» **課題一覧**:
- a) ページ抜粋によると、1978年の文学座公演で主演を務めたのは誰ですか。
- b) ページ抜粋の「こまつ座第129回公演『日の」から「幸雄という布陣で上演された。」までの部分(両端を含む)を、「東横劇場」を「紀伊國屋ホール」に置き換えて書き直してください。

こまつ座第129回公演『日の浦姫物語』禁忌の愛にゆれる、日の浦姫の半生!「多様性に逆らって世の中を作っていくこと自体が世の中の活力を弱めているんじゃないかと」(鵜山仁)

―禁忌の愛にゆれる、日の浦姫の半生!平安一大絵巻物語―

日の浦姫物語(ひのうらひめものがたり)は、井上ひさし作の戯曲。1978年に、杉村春子主演で文学座公演として、東横劇場、国立劇場大劇場で上演。また、同年6月から10月まで地方巡演。それから34年の歳月を経て、2012年11月10日から、こまつ座とホリプロによりBunkamuraシアターコクーンなどで主演に大竹しのぶ、藤原竜也、演出に蜷川幸雄という布陣で上演された。
双子間の近親相姦と、双子から産まれた子供を取り巻く事情を描いた作品であり、井上ひさし独自のユーモアに基づいた語り口でストーリーは進行していく。
もともとは杉村春子への当て書きで書き下ろした初期戯曲『日の浦姫物語』、これをこまつ座で初上演、演出には近年ますます円熟味の増す鵜山仁。日の浦姫の少女時代から老境までを演じるのは、『國語元年』(’15)、『私はだれでしょう』(’17)での好演が光る朝海ひかる。宿命の愛に翻弄される稲若と魚名の二役に、同じく『私はだれでしょう』で’17年前半期の読売演劇大賞優秀男優賞候補に名前を連ねた平埜生成。そしてベテランの辻萬長、毬谷友子がストーリーテラーである説教聖夫婦を演じる。

» **データ行**:

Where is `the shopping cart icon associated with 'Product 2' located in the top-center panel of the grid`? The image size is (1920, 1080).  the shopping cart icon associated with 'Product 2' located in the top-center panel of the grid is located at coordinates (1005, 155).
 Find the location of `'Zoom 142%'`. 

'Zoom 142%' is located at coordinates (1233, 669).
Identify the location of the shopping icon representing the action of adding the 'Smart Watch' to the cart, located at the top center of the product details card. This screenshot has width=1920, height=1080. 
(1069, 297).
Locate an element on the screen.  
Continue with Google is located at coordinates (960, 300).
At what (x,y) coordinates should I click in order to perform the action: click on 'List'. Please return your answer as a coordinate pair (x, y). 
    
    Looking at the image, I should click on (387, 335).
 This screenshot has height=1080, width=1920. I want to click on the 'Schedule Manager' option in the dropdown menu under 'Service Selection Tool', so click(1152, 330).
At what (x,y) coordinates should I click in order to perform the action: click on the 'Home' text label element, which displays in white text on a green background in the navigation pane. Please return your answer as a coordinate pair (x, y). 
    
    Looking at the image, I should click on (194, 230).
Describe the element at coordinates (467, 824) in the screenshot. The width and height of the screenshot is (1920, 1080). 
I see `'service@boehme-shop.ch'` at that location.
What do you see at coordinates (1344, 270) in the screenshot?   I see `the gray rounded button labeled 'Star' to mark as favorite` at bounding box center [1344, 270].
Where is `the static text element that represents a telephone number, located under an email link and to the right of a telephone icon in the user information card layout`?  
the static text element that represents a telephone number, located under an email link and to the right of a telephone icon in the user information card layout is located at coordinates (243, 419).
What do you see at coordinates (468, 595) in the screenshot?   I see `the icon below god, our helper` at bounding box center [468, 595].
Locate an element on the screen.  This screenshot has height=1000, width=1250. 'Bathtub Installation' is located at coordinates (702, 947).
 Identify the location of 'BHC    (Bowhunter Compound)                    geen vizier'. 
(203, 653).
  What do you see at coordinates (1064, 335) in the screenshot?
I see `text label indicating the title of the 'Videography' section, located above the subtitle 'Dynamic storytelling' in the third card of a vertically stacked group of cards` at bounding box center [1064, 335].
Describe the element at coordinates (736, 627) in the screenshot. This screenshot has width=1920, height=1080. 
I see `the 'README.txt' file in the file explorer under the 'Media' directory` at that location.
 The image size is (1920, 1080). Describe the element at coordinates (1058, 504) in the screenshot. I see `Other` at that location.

» **想定解答**:
- a) 杉村春子です。

- b)
こまつ座第129回公演『日の浦姫物語』禁忌の愛にゆれる、日の浦姫の半生!「多様性に逆らって世の中を作っていくこと自体が世の中の活力を弱めているんじゃないかと」(鵜山仁)

―禁忌の愛にゆれる、日の浦姫の半生!平安一大絵巻物語―

日の浦姫物語(ひのうらひめものがたり)は、井上ひさし作の戯曲。1978年に、杉村春子主演で文学座公演として、紀伊國屋ホール、国立劇場大劇場で上演。また、同年6月から10月まで地方巡演。それから34年の歳月を経て、2012年11月10日から、こまつ座とホリプロによりBunkamuraシアターコクーンなどで主演に大竹しのぶ、藤原竜也、演出に蜷川幸雄という布陣で上演された。